While there’s been quite a few developments in the ODF/MSXML fray, I’ll leave those to others for the moment. Andy Updegrove has been kind enough to keep me posted on his analysis of the Ecma standardization process and, as I expected, some questions have arisen about how open they are. See his comments here or here. Meanwhile, Friend of RedMonk Stephe Walli has pursued a similar line of inquiry to what I’ve discussed here – namely, how does standardization make business sense for the folks from Redmond – in far greater detail than I could have here. Also common knowledge now is the departure of Jason Matusow, whom I discussed here, from the Shared Source group at Microsoft to the standards group at Microsoft.
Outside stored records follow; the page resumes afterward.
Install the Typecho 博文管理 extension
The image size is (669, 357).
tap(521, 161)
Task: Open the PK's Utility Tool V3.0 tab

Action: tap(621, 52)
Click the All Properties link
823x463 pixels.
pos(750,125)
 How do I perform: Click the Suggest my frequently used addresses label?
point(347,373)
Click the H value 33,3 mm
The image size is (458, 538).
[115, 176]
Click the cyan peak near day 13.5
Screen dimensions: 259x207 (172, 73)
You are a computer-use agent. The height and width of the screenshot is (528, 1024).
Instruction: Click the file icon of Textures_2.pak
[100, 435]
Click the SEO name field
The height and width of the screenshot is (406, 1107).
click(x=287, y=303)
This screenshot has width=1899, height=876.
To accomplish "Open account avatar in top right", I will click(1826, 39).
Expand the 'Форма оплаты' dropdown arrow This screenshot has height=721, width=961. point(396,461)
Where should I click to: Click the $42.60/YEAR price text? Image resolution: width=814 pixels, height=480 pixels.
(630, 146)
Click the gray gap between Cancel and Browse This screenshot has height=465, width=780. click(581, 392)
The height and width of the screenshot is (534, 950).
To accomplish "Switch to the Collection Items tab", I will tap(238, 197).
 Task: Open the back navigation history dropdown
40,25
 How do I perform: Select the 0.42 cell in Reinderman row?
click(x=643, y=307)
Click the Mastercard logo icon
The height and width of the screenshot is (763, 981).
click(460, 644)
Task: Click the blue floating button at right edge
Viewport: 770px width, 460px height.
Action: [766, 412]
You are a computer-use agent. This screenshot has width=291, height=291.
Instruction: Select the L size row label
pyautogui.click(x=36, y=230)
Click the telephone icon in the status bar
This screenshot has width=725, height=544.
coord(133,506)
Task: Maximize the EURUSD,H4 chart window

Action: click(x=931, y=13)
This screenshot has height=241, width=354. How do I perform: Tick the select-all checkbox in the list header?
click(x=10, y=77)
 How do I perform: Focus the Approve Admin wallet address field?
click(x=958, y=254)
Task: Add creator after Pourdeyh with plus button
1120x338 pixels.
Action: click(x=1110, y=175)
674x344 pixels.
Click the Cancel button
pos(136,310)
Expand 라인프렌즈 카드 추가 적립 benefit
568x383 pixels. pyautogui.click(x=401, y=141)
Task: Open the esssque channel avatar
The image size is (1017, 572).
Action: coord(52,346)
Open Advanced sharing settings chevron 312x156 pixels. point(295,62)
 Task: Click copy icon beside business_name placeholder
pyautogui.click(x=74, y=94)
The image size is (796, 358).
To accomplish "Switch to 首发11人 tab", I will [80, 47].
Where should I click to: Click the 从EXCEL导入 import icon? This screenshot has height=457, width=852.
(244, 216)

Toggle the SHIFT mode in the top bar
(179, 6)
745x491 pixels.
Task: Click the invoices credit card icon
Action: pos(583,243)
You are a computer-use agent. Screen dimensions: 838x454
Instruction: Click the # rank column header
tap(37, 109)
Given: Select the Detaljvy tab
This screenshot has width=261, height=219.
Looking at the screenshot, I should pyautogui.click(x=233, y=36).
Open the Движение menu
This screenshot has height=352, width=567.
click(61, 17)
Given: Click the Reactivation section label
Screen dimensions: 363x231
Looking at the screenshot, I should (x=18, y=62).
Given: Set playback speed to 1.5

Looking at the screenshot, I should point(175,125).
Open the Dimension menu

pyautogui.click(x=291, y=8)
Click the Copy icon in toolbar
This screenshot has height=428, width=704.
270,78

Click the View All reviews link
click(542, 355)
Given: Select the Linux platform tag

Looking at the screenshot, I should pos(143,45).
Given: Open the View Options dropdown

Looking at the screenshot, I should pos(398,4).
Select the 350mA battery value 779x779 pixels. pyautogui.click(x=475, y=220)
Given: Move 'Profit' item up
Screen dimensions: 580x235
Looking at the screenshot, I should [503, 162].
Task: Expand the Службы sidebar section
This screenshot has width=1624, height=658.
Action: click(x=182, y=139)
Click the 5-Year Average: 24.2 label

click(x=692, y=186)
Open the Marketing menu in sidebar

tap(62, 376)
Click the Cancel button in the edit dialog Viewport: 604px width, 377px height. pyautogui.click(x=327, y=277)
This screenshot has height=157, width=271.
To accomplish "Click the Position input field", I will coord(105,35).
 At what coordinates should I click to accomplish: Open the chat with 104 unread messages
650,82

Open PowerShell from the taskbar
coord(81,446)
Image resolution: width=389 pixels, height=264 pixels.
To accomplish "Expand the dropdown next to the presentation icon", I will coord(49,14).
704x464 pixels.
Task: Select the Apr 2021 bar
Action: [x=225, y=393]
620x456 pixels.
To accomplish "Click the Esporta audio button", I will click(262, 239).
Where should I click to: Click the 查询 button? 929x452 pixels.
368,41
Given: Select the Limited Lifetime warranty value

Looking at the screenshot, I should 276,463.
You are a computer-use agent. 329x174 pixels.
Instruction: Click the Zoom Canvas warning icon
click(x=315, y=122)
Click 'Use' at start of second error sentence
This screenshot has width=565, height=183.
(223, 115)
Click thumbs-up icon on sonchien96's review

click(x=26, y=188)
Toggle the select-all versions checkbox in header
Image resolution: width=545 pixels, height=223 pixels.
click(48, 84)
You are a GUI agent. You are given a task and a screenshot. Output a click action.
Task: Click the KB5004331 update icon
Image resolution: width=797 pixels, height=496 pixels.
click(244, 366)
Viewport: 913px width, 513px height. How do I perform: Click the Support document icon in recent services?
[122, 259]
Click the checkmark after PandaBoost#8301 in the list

All interesting developments, and all worth commenting on – later. For right now, I want to comment briefly on something that Erwin noted: namely, that Gmail is offering the ability to view attached OpenOffice documents in HTML rather than their original format. Thinking that this might be an early indication of something I’ve wanted to see from the likes of JotSpot, Scalix, SocialText, and Zimbra for a while – the first attempt to tap ODF as a transform layer within the context of an existing application – I decided to run a quick test.
In this test, I went to Firefox, copied the text from my earlier entry today and dropped it into a new document in OpenOffice.org 2.0 – my default office productivity suite. I then saved the same content in three different formats: ODF (.odt), Word (.doc), and Open/Star Office (.sxw). These documents I then emailed over to my Gmail account. The result is pictured in the window. Interestingly, Google is not – yet at least – transforming ODF, but is working with the native Open/StarOffice format. Notice that the ODT document is the only one of the three without a “View as HTML” link. Also interesting is the fact that they seem to be more adept at transforming .doc files than they do .sxw – compare the formatting here vs here.
Anyhow, I’m not reading too much into this, but I think it’s interesting that a.) Google would choose to support an essentially deprecated format in OpenOffice native, and b.) ODF support hasn’t arrived yet. Wonder when it’ll get here.